◆ **Task list**:
(a) Name every person the post on arrosticini in Montesilvano mentions by first name.
(b) For each statement, say yes or no according to the post on arrosticini in Montesilvano, and quote the words that settle it. (i) The writer's household stayed in Montesilvano for four months after the L'Aquila quake. (ii) La Locanda is the most famous place in Montesilvano for arrosticini. (iii) At the Christmas pizza party, the arrosticini were kept warm in terra-cotta vases.
(c) Pick up the post on arrosticini in Montesilvano right after its last sentence and keep it going.

◆ **Provided passage**:
• • • • • • •
The Revenge of Happiness on a Stick
Montesilvano, the beachfront modern extension of Pescara is mainly know for two things – summer hotels for families and arrosticini. Even though we spent 4 months there following the L’Aquila quake, we never did get around to seeing if the latter was a reputation well deserved.
I was not in much of a hurry – Abruzzo itself is famous for the little mutton skewers. Anyone with a place to grill out has one of the characteristic long and thin arrosticini grills, and I’ve become good at them myself -but much of the credit for those goes to the butcher in San Pio delle Camere. If you’re in a place where a flock of sheep can block the road, the mutton is usually pretty good. Here on the Adriatic coast it’s a common follow-up to pizza, at Sofia’s parent-student Christmas pizza party they served arrosticini in terra-cotta vases to keep them warm.
(By the way, if find yourself stranded in a swarm of sheep in Abruzzo, do not get out of the car to take pictures until after you talk to the Shepherd. There are probably a few of the beautiful, massive and overly protective Pastore Abruzzese sheep guard dogs blending in with the flock).
So last night Piero, the father of one of Emily’s friends took us to one of his favorite places, the Locanda di Crocitto. La Locanda, is a noisy neighborhood pizza joint in a modern, inland part of town, is not Montesilvano’s most famous place for arrosticini (I’ll write about them when we go there), but it did have a few pleasant surprises. Emily enjoyed her black truffle pizza, and Silvia’s huge ravioli with ricotta from the ancient buffalo breed were excellent.
• • • • • • •
◆ **Extracted records**:
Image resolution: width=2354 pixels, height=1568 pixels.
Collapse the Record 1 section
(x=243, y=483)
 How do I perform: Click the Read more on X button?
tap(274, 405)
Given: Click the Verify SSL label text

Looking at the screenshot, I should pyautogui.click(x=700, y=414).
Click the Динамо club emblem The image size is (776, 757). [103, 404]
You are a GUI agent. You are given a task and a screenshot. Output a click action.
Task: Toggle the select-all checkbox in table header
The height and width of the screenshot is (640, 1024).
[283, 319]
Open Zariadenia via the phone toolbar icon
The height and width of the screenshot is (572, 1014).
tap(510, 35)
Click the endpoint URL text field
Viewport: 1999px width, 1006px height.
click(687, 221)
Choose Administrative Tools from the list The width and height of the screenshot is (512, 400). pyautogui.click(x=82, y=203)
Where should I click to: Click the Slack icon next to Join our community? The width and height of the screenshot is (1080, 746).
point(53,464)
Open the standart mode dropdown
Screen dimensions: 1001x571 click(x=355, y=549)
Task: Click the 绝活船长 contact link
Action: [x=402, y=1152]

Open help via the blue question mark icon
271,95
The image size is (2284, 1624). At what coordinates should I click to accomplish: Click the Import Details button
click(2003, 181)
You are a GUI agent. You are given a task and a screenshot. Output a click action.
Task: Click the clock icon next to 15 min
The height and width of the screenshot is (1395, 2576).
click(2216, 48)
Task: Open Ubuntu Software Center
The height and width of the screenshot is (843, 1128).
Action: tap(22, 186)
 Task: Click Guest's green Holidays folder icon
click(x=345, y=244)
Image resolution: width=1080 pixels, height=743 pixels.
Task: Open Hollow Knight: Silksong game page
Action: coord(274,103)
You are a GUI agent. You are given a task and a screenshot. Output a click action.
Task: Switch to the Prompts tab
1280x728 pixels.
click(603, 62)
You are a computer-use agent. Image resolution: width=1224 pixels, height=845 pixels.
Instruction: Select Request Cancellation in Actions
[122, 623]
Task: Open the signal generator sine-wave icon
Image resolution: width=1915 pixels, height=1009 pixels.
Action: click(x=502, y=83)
• • • • • • •
◆ **Answers given**:
(a) Sofia, Piero, Emily, Silvia

(b)
(i) Yes: "we spent 4 months there following the L’Aquila quake"
(ii) No: "is not Montesilvano’s most famous place for arrosticini"
(iii) Yes: "they served arrosticini in terra-cotta vases to keep them warm"

(c)
Piero, however, had called ahead to make sure they had enough of the liver arrosticini set aside for us.
Arrosticini, as a general rule, are made from some form of mutton. Usually adults, not lamb. Part of the reason they are cut into little cubes and roasted over red glowing coals is to turn tougher meat into tender, greasy addictive tidbits you can pull off the stick with your teeth like a viking. Fun and primordial. And that’s what Emily and her friend did with a dozen of the mutton ones, forgetting half their pizzas.
Piero and I had a few of those, per devozione, to “keep the faith”, as they say in Italy. But we made room for scores of the liver ones. Choice chunks of liver alternating with laurel leaves, diced pancetta and quarters of baby onions. You don’t actually eat the laurel, but I did discover they joy of nibbling at the toasted corners.
It aint just chopped liver.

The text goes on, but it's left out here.